RECORD EXCERPTS »
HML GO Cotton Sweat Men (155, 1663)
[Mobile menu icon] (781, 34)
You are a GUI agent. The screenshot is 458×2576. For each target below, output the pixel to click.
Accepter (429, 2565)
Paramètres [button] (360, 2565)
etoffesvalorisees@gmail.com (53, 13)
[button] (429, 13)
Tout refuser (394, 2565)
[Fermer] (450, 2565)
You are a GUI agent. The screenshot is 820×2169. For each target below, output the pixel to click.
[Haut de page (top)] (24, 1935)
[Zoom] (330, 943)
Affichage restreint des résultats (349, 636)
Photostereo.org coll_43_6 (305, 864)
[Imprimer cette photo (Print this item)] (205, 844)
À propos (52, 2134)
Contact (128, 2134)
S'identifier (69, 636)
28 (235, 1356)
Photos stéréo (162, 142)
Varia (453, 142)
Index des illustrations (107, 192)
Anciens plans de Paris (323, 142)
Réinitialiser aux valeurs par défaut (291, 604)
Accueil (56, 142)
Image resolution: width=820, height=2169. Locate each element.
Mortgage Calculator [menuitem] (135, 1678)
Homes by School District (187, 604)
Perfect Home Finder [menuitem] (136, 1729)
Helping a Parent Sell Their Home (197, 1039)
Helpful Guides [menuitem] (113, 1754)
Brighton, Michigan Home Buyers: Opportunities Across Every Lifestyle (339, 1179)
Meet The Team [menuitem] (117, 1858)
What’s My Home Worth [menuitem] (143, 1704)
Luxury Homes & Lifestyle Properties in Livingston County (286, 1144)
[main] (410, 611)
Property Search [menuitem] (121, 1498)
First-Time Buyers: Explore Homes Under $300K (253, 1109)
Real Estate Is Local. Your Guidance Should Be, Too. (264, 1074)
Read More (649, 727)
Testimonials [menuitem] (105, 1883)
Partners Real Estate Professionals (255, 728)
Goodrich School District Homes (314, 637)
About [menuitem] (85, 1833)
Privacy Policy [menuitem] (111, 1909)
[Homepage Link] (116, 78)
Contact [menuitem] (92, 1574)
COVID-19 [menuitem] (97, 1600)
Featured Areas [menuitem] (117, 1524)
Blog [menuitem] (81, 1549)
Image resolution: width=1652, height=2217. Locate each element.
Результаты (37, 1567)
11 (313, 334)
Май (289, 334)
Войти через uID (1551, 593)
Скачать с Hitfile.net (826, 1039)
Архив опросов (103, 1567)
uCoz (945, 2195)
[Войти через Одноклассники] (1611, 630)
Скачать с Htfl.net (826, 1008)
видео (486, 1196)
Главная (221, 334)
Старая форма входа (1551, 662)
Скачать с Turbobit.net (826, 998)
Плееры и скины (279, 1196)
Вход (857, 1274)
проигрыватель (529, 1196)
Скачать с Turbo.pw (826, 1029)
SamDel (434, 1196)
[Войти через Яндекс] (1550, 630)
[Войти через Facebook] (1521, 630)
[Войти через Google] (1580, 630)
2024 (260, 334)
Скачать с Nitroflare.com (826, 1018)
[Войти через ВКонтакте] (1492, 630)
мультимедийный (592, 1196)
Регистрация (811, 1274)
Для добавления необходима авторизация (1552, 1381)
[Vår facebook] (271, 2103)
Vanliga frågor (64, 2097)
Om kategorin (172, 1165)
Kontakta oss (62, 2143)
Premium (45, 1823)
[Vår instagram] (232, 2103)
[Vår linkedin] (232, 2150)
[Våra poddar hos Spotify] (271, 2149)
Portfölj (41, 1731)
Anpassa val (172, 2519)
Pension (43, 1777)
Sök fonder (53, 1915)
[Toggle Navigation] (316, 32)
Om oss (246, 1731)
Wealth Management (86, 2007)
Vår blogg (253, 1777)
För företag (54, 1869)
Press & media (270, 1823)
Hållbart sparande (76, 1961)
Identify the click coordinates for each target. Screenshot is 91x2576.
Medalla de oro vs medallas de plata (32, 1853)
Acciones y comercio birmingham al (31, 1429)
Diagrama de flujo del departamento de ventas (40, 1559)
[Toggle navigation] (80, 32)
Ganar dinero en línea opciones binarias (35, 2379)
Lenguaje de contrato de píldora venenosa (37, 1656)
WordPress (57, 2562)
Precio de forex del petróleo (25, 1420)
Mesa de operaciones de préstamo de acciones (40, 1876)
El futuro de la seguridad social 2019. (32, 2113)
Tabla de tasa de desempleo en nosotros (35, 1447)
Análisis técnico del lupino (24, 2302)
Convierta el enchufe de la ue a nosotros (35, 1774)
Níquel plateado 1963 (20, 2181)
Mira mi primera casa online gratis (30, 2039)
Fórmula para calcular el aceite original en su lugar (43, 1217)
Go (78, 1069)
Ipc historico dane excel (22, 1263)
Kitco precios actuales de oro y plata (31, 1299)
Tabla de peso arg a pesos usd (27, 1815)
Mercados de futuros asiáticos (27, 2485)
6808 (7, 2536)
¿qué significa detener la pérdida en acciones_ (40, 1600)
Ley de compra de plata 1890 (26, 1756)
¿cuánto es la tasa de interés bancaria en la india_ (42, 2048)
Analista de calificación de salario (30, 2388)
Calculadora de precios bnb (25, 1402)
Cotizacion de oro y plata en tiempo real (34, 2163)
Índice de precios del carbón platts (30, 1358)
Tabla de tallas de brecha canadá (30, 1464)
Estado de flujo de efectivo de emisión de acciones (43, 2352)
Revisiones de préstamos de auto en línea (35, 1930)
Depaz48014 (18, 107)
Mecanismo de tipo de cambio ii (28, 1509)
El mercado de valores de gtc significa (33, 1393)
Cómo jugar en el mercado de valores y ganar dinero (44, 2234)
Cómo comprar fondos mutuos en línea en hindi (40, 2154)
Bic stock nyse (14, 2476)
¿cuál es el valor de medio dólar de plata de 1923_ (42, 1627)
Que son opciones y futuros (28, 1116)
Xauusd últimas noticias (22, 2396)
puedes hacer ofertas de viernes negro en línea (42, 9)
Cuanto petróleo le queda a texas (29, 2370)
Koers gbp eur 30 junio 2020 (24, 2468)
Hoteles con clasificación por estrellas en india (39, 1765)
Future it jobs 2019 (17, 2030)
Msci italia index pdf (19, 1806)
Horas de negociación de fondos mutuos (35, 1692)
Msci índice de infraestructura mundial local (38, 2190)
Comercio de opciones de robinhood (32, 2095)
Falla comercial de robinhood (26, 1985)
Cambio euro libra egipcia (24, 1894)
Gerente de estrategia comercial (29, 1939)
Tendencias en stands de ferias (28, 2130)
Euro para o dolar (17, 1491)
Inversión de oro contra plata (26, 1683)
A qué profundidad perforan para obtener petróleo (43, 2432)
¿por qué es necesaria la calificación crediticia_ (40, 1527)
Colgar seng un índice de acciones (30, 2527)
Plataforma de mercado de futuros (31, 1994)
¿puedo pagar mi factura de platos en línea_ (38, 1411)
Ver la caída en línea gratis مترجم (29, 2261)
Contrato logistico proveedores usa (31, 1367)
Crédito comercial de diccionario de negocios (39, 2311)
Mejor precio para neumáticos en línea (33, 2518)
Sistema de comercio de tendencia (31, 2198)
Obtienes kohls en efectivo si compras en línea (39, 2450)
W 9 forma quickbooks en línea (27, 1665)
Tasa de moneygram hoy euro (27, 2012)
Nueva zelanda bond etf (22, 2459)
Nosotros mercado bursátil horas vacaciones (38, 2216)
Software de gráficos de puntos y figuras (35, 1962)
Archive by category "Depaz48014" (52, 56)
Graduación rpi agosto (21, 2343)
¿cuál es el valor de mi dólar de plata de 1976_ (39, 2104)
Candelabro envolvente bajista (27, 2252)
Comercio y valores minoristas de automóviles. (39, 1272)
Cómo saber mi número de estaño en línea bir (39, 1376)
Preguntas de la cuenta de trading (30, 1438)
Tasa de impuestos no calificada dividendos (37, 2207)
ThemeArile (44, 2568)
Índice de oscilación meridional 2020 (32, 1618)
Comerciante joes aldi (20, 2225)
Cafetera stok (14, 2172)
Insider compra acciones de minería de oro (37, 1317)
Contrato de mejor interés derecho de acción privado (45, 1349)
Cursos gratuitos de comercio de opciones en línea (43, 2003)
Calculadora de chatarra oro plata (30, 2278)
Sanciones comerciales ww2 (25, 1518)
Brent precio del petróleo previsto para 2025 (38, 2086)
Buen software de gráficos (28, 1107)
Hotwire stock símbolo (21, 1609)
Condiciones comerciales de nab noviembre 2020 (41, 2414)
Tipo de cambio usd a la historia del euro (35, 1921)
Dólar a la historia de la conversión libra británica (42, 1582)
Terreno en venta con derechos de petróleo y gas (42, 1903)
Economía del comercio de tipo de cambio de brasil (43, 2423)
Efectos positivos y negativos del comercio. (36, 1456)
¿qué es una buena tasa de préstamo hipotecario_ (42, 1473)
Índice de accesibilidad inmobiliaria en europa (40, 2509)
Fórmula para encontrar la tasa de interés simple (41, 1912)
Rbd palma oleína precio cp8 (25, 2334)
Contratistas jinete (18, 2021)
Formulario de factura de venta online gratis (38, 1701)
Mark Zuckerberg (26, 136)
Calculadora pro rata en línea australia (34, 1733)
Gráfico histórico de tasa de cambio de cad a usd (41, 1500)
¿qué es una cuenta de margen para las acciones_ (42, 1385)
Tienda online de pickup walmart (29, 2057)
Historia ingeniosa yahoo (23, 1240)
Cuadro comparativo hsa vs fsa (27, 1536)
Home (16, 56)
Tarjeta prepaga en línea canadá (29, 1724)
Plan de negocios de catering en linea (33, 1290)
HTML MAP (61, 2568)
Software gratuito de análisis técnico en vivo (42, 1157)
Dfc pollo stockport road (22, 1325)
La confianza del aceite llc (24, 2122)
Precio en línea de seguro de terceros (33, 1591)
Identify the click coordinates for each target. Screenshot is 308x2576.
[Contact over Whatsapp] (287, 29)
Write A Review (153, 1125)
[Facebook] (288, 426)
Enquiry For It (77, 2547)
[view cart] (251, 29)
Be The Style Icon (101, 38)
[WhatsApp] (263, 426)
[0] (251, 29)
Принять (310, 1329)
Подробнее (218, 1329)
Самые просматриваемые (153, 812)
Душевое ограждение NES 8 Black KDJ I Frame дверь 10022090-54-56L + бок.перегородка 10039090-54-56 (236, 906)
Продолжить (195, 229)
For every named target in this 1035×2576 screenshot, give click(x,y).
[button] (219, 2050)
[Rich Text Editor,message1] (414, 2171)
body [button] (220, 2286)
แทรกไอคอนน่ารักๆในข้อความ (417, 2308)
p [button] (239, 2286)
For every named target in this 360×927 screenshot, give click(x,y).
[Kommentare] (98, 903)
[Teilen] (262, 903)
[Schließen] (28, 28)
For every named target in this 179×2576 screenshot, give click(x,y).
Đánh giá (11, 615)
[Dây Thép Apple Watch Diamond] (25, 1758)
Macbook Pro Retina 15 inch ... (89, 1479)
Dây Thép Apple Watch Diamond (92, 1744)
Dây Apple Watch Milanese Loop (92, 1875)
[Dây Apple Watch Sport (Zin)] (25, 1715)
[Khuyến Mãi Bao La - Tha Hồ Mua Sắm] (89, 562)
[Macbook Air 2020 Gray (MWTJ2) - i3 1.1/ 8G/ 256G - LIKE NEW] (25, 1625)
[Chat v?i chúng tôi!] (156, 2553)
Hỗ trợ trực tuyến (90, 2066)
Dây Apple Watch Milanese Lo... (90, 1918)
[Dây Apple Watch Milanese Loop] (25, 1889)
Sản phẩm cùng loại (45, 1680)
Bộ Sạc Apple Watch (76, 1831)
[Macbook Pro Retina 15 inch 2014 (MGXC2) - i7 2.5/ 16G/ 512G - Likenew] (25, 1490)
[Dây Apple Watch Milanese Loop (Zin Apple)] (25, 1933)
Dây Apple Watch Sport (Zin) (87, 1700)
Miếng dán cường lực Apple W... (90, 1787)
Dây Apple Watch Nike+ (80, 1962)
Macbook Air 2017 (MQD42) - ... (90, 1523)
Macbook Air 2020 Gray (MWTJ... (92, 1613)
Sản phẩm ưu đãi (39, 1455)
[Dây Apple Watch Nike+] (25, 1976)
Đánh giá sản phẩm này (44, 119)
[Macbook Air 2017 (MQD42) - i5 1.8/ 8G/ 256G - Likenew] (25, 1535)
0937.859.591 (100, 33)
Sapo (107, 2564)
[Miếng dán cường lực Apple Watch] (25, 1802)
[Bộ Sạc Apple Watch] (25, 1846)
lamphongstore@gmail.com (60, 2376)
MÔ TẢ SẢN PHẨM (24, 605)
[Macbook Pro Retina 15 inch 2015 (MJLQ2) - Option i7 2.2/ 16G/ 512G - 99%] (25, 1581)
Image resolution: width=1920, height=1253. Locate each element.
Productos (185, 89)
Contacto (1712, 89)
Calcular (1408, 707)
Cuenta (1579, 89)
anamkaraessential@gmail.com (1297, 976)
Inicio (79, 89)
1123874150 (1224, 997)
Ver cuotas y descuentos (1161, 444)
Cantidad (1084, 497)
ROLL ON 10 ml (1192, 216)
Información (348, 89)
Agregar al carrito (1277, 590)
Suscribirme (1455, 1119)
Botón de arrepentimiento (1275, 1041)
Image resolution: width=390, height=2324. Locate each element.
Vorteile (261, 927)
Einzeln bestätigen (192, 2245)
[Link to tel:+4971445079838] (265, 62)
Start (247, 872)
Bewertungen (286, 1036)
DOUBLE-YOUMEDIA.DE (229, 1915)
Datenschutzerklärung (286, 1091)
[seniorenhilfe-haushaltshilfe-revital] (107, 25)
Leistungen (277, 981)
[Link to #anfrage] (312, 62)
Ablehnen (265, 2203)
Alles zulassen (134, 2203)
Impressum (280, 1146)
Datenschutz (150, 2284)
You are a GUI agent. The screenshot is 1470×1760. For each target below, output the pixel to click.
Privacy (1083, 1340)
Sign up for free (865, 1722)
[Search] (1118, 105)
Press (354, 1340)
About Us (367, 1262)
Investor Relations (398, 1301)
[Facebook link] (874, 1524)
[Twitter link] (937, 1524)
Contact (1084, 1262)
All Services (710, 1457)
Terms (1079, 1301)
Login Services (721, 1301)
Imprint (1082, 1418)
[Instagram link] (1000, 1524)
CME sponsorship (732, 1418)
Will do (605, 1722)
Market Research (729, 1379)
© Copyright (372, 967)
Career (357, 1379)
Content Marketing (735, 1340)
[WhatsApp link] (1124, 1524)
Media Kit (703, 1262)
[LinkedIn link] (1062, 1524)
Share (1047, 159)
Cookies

EXERCISE AIM » In the entries above, the lines from the one bearing "Xauusd últimas noticias (22, 2396)" up to and including the one bearing "Plataforma de mercado de futuros (31, 1994)" should be transcribed exactly; no other line is wanted.

WORKED SOLUTION »
Xauusd últimas noticias (22, 2396)
puedes hacer ofertas de viernes negro en línea (42, 9)
Cuanto petróleo le queda a texas (29, 2370)
Koers gbp eur 30 junio 2020 (24, 2468)
Hoteles con clasificación por estrellas en india (39, 1765)
Future it jobs 2019 (17, 2030)
Msci italia index pdf (19, 1806)
Horas de negociación de fondos mutuos (35, 1692)
Msci índice de infraestructura mundial local (38, 2190)
Comercio de opciones de robinhood (32, 2095)
Falla comercial de robinhood (26, 1985)
Cambio euro libra egipcia (24, 1894)
Gerente de estrategia comercial (29, 1939)
Tendencias en stands de ferias (28, 2130)
Euro para o dolar (17, 1491)
Inversión de oro contra plata (26, 1683)
A qué profundidad perforan para obtener petróleo (43, 2432)
¿por qué es necesaria la calificación crediticia_ (40, 1527)
Colgar seng un índice de acciones (30, 2527)
Plataforma de mercado de futuros (31, 1994)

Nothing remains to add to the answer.